Canalblog
Editer l'article Suivre ce blog Administration + Créer mon blog
Publicité
LE JARDIN PHILOSOPHE : blog philo-poiétique de Guy Karl
LE JARDIN PHILOSOPHE : blog philo-poiétique de Guy Karl
Archives
Visiteurs
Depuis la création 1 056 376
12 octobre 2016

ECOLE PRIMAIRE : une page d'enfance

 

De l'école primaire je ne garde qu'un souvenir effrayé. Mademoiselle Stopp, la bien nommée, femme homasse, immense et autoritaire règnait sans partage sur notre équipe de bambins, distribuant selon l'humeur des bons points aux élèves attentifs, et de furieux horions aux cancres. Sa spécialité c'était de traîner le contrevenant aux pieds de l'estrade, de lui faire tendre le bras, réunir les extrémités des cinq doigts en corolle, et y asséner un solide coup de règle. Cela calmait le jeu pour plusieurs jours. A dire vrai, je ne crois pas avoir subi ce tourment : j'étais complètement passif, récroquevillé au fond de la salle, mutique, abstrait et absent, ne bavardant jamais, ne posant nulle question, fuyant dans je ne sais quel songe incommunicable la rude réalité de l'école. Je faisais le minimum pour ne pas être puni, et pour le reste, insensible, inaccessible, lointain, exilé. Il me tardait de quitter ce lieu de supplices, de retrouver le jardin de mon grand-père, de faire courir le chien  - le malheureux était attaché à sa laisse tout le long du jour et de la nuit, et j'étais le seul en vertu d'une affinité secrète et chaleureuse, à lui offrir quelques moments de liberté, et à courir avec lui comme un sauvage en tous sens, en hurlant de joie ! J'en ai conservé un amour inconditionnel pour les chiens de toute obédience, et comme l'oncle Arthur je ne suis pas loin de penser que l'espèce canine vaut mieux que la nôtre. En un mot je n'aimaispas l'école, pas plus que l'église, lieux confinés, malodorants, lieux d'abaissement et de servitude, prisons climatisées.

──────

CONSIGNE
Dans le texte sur l'école primaire, avec quel objet Mademoiselle Stopp frappait-elle les doigts réunis de l'élève puni ?

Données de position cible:
──────

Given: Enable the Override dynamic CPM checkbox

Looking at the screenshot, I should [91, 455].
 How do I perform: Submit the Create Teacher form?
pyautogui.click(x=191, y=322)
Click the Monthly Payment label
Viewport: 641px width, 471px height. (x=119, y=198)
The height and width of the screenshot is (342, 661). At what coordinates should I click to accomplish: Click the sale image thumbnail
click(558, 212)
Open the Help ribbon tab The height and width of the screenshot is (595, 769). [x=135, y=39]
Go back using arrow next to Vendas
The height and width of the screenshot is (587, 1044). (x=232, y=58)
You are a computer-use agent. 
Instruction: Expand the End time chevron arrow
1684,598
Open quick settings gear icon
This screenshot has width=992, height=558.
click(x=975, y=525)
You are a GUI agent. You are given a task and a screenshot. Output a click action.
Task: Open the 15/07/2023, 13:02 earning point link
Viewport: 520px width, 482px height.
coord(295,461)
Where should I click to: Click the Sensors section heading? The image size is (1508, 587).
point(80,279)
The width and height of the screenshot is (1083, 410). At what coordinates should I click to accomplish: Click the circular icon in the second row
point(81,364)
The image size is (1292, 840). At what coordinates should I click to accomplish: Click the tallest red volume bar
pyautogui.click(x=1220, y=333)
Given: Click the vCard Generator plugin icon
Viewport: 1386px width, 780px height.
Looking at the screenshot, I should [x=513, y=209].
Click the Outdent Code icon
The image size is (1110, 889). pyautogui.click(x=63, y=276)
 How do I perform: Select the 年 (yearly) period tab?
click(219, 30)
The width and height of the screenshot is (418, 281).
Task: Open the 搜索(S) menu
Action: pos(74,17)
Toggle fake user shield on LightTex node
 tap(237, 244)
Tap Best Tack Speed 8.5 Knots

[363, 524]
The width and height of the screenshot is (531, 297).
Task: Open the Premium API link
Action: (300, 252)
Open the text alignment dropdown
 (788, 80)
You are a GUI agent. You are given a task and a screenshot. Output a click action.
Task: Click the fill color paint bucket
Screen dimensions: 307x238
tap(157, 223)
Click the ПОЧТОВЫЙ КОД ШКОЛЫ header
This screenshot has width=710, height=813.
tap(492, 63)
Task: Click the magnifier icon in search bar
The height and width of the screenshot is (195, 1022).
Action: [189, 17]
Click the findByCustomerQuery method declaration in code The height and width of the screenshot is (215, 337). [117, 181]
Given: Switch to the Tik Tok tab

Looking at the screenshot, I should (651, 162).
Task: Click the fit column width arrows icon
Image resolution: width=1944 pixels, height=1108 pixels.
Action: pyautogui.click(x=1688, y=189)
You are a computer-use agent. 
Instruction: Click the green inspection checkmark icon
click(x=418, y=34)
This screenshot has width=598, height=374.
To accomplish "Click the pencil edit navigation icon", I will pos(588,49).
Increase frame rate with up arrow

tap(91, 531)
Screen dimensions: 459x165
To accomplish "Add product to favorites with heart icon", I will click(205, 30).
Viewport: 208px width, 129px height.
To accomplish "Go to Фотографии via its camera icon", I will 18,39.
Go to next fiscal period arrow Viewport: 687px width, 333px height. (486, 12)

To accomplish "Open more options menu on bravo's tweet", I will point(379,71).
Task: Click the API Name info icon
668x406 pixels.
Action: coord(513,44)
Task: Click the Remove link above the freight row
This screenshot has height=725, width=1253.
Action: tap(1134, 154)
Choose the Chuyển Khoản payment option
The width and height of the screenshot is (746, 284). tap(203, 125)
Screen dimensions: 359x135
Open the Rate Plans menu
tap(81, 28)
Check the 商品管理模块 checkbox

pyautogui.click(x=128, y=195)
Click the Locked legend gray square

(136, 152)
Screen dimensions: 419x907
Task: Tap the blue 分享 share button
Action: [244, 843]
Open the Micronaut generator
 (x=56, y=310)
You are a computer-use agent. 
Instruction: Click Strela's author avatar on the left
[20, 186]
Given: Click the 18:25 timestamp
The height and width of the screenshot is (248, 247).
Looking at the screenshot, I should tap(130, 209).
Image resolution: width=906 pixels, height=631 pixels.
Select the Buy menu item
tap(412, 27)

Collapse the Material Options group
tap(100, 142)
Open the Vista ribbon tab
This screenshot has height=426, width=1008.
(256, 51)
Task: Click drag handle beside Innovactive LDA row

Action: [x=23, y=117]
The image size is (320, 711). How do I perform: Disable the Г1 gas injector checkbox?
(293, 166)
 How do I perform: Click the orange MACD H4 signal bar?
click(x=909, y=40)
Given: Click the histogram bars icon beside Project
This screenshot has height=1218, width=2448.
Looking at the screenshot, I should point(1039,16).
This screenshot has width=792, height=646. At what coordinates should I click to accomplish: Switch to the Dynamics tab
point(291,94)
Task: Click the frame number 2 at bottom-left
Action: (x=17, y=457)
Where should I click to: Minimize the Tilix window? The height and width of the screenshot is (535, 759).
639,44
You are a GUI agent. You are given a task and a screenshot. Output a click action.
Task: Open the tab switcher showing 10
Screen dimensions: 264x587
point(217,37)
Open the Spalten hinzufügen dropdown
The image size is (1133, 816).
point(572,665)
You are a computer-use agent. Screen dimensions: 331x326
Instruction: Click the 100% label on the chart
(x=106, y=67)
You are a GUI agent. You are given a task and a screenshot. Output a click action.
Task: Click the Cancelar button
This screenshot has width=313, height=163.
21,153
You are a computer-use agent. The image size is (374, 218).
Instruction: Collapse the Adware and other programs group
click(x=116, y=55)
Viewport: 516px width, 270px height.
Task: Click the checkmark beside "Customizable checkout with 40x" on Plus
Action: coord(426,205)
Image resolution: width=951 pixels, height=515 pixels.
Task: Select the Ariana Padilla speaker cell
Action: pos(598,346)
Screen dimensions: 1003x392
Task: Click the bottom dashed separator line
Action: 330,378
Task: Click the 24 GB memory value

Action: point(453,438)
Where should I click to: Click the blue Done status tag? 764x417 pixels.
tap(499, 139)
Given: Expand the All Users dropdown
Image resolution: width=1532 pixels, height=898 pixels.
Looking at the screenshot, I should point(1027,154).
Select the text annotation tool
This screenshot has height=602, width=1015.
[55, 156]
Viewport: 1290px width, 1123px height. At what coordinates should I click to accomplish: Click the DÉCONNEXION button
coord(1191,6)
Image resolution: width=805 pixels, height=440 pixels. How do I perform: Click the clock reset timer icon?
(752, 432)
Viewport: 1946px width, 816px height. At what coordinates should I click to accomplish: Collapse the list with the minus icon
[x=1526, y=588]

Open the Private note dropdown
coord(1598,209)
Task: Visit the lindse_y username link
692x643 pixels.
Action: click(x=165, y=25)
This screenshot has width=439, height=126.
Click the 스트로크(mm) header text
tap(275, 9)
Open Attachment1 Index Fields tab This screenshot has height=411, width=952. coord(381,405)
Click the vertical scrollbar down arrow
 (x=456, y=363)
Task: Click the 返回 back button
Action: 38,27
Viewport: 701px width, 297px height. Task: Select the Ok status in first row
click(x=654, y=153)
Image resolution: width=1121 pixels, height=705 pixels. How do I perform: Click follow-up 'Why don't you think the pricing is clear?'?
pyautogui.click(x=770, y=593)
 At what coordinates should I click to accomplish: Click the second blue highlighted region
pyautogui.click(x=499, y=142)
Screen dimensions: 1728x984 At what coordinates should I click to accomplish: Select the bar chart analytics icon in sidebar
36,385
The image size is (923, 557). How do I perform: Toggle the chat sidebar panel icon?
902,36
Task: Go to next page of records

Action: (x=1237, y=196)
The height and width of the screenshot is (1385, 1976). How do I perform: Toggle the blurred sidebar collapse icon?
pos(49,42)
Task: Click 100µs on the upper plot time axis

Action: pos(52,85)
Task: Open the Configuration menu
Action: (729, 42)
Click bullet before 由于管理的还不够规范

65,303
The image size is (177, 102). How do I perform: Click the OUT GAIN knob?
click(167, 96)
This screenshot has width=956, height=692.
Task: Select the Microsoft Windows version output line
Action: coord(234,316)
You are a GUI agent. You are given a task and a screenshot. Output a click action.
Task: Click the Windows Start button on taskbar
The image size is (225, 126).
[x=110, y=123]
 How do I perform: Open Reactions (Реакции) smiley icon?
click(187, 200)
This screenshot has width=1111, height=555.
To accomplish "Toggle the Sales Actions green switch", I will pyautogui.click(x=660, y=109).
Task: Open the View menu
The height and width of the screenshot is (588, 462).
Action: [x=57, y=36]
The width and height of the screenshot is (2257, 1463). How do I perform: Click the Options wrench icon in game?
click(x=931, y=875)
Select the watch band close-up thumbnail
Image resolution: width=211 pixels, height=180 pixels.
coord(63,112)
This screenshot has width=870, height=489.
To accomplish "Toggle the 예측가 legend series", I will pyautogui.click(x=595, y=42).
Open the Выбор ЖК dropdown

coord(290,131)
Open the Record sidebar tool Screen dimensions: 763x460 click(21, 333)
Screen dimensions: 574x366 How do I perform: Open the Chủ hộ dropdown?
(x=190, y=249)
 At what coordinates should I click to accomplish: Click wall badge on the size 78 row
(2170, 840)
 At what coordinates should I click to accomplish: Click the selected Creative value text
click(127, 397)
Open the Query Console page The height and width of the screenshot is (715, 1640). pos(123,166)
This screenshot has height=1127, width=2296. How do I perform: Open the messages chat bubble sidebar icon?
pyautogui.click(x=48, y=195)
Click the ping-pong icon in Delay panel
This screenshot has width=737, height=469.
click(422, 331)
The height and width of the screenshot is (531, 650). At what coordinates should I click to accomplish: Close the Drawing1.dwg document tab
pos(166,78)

──────

RÉPONSE
Avec une règle.